<<<<
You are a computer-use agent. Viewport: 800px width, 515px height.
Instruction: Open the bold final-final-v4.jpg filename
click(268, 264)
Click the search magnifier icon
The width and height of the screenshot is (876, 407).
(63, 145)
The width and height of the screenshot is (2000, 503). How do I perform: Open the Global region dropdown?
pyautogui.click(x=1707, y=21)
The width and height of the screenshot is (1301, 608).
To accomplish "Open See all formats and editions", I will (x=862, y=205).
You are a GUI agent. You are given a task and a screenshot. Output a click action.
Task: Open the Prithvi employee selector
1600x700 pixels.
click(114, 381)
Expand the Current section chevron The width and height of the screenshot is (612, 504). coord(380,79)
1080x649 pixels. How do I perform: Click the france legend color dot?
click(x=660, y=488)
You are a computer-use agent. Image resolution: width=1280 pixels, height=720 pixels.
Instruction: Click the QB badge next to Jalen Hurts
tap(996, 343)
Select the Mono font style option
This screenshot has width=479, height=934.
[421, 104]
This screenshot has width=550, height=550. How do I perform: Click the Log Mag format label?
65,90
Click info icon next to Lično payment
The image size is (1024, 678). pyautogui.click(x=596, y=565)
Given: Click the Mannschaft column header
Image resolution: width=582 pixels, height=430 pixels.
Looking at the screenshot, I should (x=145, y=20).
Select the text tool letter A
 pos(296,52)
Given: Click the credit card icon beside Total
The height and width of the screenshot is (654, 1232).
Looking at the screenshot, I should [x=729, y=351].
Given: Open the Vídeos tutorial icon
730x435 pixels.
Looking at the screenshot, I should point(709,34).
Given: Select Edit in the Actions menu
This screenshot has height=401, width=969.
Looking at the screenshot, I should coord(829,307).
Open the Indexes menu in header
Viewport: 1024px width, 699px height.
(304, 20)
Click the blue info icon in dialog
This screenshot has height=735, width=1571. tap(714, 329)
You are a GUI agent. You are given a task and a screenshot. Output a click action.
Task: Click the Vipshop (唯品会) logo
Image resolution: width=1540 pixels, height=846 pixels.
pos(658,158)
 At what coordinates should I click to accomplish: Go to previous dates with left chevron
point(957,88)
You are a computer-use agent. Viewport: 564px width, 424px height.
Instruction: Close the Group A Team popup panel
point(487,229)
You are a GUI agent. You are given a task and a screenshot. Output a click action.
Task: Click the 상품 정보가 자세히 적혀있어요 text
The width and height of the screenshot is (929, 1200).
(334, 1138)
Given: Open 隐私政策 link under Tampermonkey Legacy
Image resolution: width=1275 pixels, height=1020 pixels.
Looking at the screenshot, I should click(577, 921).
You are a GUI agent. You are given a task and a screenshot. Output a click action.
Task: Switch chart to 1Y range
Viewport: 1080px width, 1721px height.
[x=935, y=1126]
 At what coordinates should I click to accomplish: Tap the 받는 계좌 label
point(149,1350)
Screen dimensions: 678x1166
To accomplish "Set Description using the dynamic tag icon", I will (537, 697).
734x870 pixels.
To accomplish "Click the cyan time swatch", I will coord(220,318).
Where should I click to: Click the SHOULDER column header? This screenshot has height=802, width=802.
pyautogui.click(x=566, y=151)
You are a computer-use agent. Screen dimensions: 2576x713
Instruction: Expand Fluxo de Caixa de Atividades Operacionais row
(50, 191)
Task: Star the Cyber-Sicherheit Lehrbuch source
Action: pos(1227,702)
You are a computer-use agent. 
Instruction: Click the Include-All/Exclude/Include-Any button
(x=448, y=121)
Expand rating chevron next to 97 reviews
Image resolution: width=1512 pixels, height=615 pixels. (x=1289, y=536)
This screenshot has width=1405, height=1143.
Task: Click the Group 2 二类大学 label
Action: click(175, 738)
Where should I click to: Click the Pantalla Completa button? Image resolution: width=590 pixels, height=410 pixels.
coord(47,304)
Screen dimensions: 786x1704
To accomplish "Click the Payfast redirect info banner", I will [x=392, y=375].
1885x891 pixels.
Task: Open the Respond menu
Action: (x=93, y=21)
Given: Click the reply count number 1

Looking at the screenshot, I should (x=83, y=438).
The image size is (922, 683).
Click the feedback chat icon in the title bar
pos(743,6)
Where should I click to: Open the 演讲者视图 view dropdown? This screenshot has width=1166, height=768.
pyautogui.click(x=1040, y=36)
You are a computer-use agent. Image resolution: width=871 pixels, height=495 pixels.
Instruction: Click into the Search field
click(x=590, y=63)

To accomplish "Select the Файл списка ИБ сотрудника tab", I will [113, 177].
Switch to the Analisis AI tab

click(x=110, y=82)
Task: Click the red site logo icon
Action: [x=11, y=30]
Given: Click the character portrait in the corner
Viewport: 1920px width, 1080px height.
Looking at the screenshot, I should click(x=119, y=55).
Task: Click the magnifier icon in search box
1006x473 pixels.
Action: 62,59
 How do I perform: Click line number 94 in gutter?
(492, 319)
>>>>
- _Your instructions_:
When you reach the line containing "Where should I click to: Open" in the data above, retype it and each line after it through the final one, exactly as written.

- _Exercise answer_:
Where should I click to: Open the 演讲者视图 view dropdown? This screenshot has width=1166, height=768.
pyautogui.click(x=1040, y=36)
You are a computer-use agent. Image resolution: width=871 pixels, height=495 pixels.
Instruction: Click into the Search field
click(x=590, y=63)

To accomplish "Select the Файл списка ИБ сотрудника tab", I will [113, 177].
Switch to the Analisis AI tab

click(x=110, y=82)
Task: Click the red site logo icon
Action: [x=11, y=30]
Given: Click the character portrait in the corner
Viewport: 1920px width, 1080px height.
Looking at the screenshot, I should click(x=119, y=55).
Task: Click the magnifier icon in search box
1006x473 pixels.
Action: 62,59
 How do I perform: Click line number 94 in gutter?
(492, 319)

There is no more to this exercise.